UPDATED 12:30 EDT / JULY 14 2023

AI

Actors say Hollywood wants to use AI to reproduce their likenesses forever

In another example of intelligence changing the nature of work, Hollywood actors brought up their own concerns about how studios intend to use the technology to use their likenesses in media forever without compensation.

During a press conference Thursday, the actors said that they would be going on strike, Screen Actors Guild – American Federation of Television and Radio Artists chief negotiator Duncan Crabtree-Ireland revealed that studios intended to implement what sounded like a dystopian science fiction use for this technology to scan background actors.

“This ‘groundbreaking’ AI proposal that they gave us yesterday, they proposed that our background performers should be able to be scanned, get one day’s pay, and their companies should own that scan, their image, their likeness and should be able to use it for the rest of eternity on any project they want, with no consent and no compensation,” Crabtree-Ireland said. “So, if you think that’s a groundbreaking proposal, I suggest you think again.”

Advances in AI image and video generation have pushed boundaries of what’s possible for studios to do with production such as rapidly generating scenes, adding and removing objects, adjusting visual effects and even adding AI actors. Although AI isn’t always great at producing people, it has been getting much better at reliably reproducing convincing likenesses of people to touch them up enough for background actors.

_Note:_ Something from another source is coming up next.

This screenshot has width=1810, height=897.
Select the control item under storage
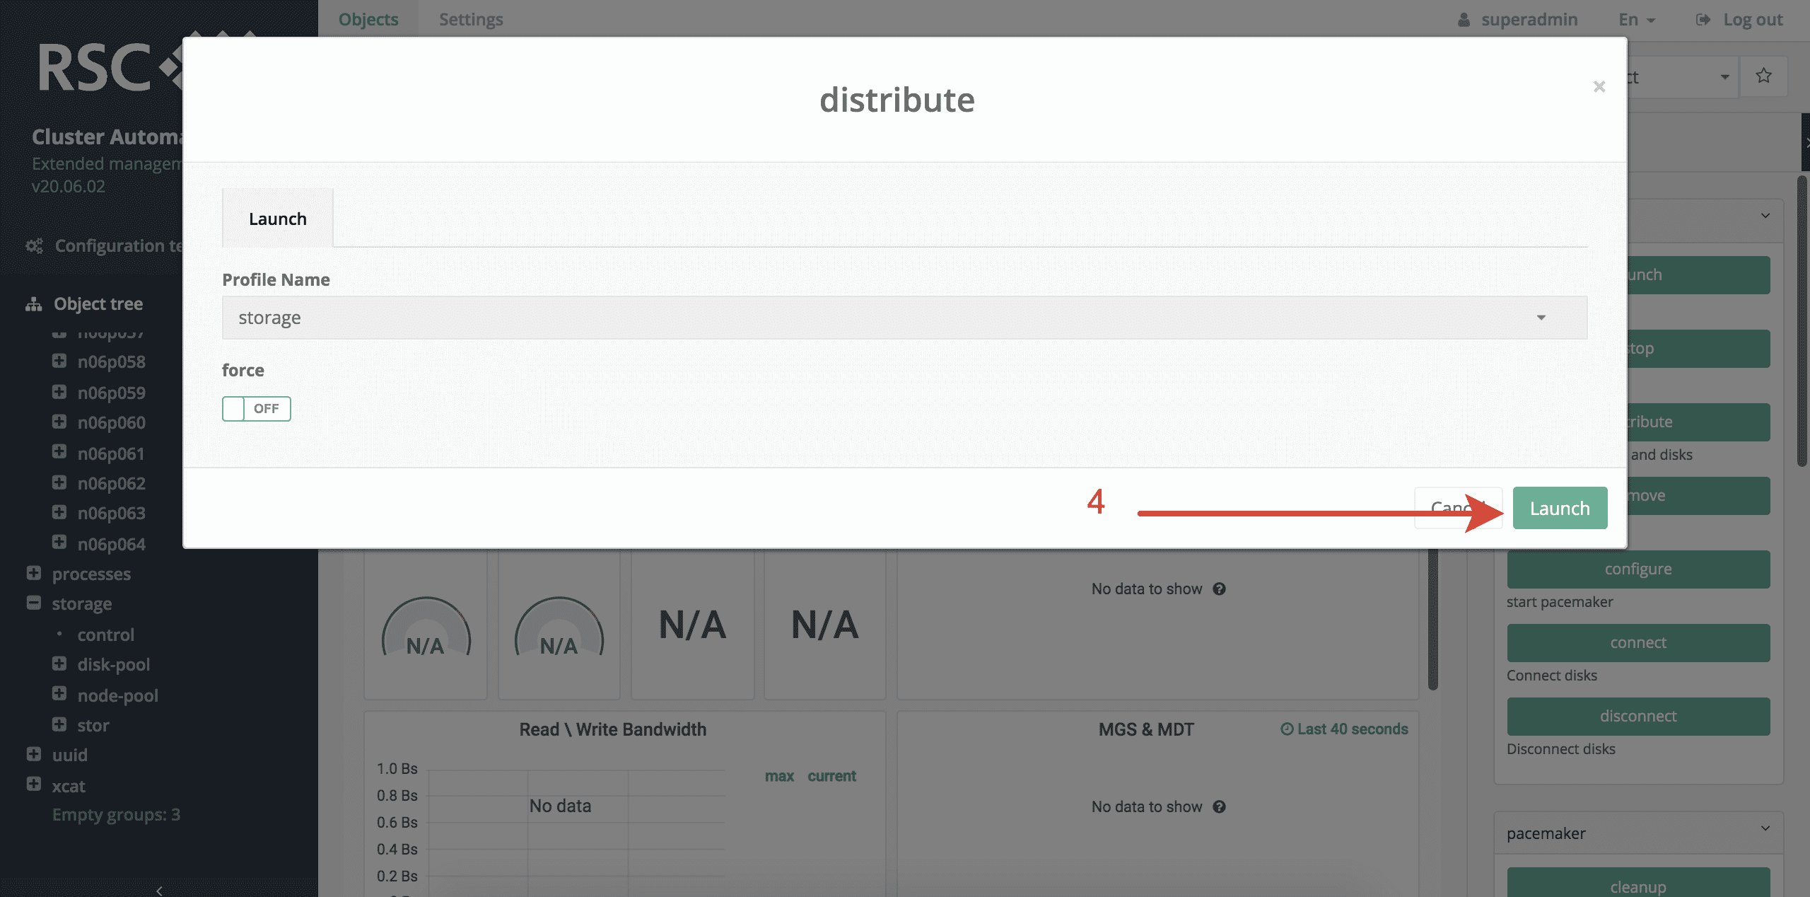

In a statement responding to SAG-AFTRA, Alliance of Motion Picture and Television Producers spokesperson Scott Rowe denied the claims, saying, “[T]he current AMPTP proposal only permits a company to use the digital replica of a background actor in the motion picture for which the background actor is employed. Any other use requires the background actor’s consent and bargaining for the use, subject to a minimum payment.”

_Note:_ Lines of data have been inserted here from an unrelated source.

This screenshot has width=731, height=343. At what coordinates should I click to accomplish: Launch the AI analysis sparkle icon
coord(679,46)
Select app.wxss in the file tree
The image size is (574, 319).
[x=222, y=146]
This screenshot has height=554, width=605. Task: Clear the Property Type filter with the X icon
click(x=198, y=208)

In May, television and movie writers went on strike, which is still ongoing, and also mulled the prospect of how AI technologies would affect their jobs. The proliferation of text-generation AI chatbots, such as OpenAI LP’s ChatGPT has caused a stir about potentially replacing writers.

Generative AI chatbots are capable of producing reams of new text based on training data, including fiction and scripts, and even rewriting or modifying the work of writers as an editor would. Fortunately, although these AI models have swiftly become extremely powerful and can produce compelling speech and sound human in conversation, they are not quite that good at producing creative work as they can only remix what they’ve been trained on.

This doesn’t mean that future AI models will not be built with even more creative capabilities or that studios will seek to hire fewer writers or use them to rewrite scripts produced by machines. As a result, the use of AI has become a sticking point as part of the writer’s strike as well.

“We’re out here fighting so that the Alexas and what-not aren’t writing our stories. We’re not here to rewrite a machine,” television writer Lanett Tachel told NPR. “We’re not against the use, you know, if we can find a way to be reasonable. But they cannot be the genesis of any creation. We create these worlds.”

Writers and actors have not been the only industries to be bitten by AI, IBM Corp. revealed in May that it intended to pause hiring for back-office jobs that could be done by AI, such as human resources and accounting. This would lead to about 7,800 jobs being replaced by AI and automation over the next five years.

Automation by AI reaches across numerous industries as a disruptive force and generative AI’s capabilities are very representative of that trend. Earlier this year, Goldman Sachs released a report suggesting that AI could change the global labor market by replacing the equivalent of 300 million full-time jobs. Although it would probably not affect every industry equally, with 46% of jobs affected in administrative, 44% of jobs in legal, but potentially only 6% in construction and 4% in maintenance.

The same report stated that the introduction of AI would most likely augment human productivity and growth by changing other jobs.